Reimer believes that the reason they're seeing so much backlash is not that they didn't consult enough, but that they consulted so much. More people involved in the issue means more people unhappy that they didn't get their way. "If we have a consultation, somebody's voice is not reflected. If we try to find the middle ground, we've now pissed off both sides." She also believes that many of those caught up in various city uproars belong to one small, empowered group. "The people who come out are not age diverse, not gender diverse. What you're seeing at the meeting is people with social capital already." Older, land-owning, politically engaged, somewhat privileged white people, she means-the kind who tend to skew conservative and anti-Vision.
The goal for the community task force, it can be deduced, is to find ways to get more representative (some might say more pro-Vision) groups connected to city decisions.

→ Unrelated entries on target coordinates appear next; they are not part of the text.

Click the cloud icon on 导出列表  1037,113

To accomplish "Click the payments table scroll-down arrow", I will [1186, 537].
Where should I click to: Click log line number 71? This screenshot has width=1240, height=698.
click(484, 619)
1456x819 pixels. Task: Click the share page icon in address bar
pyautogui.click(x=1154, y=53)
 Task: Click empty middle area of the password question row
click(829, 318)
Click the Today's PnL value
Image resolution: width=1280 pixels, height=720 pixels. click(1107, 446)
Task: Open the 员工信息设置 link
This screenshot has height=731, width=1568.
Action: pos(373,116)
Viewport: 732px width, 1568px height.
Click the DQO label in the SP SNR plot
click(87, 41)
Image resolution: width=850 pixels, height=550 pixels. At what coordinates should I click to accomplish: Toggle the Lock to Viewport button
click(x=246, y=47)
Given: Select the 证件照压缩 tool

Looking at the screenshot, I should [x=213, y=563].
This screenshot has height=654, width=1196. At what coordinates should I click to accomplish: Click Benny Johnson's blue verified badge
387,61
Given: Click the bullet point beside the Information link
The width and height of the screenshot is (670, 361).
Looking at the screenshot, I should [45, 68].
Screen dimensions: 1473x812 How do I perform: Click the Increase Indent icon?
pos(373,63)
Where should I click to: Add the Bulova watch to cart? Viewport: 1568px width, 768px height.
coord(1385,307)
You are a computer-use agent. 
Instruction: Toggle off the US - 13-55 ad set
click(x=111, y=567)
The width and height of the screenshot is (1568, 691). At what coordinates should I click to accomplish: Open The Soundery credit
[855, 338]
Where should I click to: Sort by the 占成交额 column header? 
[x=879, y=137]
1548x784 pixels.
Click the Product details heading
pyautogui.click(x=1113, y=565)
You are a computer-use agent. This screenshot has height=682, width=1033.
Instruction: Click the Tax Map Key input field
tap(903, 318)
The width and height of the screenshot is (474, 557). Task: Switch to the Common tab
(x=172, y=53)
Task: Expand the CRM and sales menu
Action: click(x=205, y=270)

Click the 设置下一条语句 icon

That, says Reimer, means helping less empowered, more isolated residents talk to each other so they can build up the kind of social capital the loud talkers already have. In June the task force comes out with recommendations on how to do that. One of the big targets will be how to improve public conversations about redevelopment. Before then, there will be a round of "quick starts" the group has identified as easy signals to send about who is welcome. Among them: plain-language signs at proposed redevelopment sites, to make it easier for passersby to understand what kind of building is being pitched; a mobile kiosk that lets people access basic city services-get a new recycling bag, pay a parking ticket-without having to travel to city hall; and a push for a city-wide block-party day or week, with neighbourhood organizers encouraged to email city hall afterward about the issues that bubbled up as people watched their kids play street hockey.
All of this is designed to alter the current system, which favours, Reimer believes, "people who like the microphone meetings, where it's not dialogue, it's theatre." Her end goal? To disrupt a process "designed for 1,000 white men who ran this city 126 years ago."